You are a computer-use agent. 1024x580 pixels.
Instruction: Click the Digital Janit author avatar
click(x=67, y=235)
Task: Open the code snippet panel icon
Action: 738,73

· · · ·

_Action item:_ When you reach the end of the data, retype all of it exactly.

_Response for this exercise:_
You are a computer-use agent. 1024x580 pixels.
Instruction: Click the Digital Janit author avatar
click(x=67, y=235)
Task: Open the code snippet panel icon
Action: 738,73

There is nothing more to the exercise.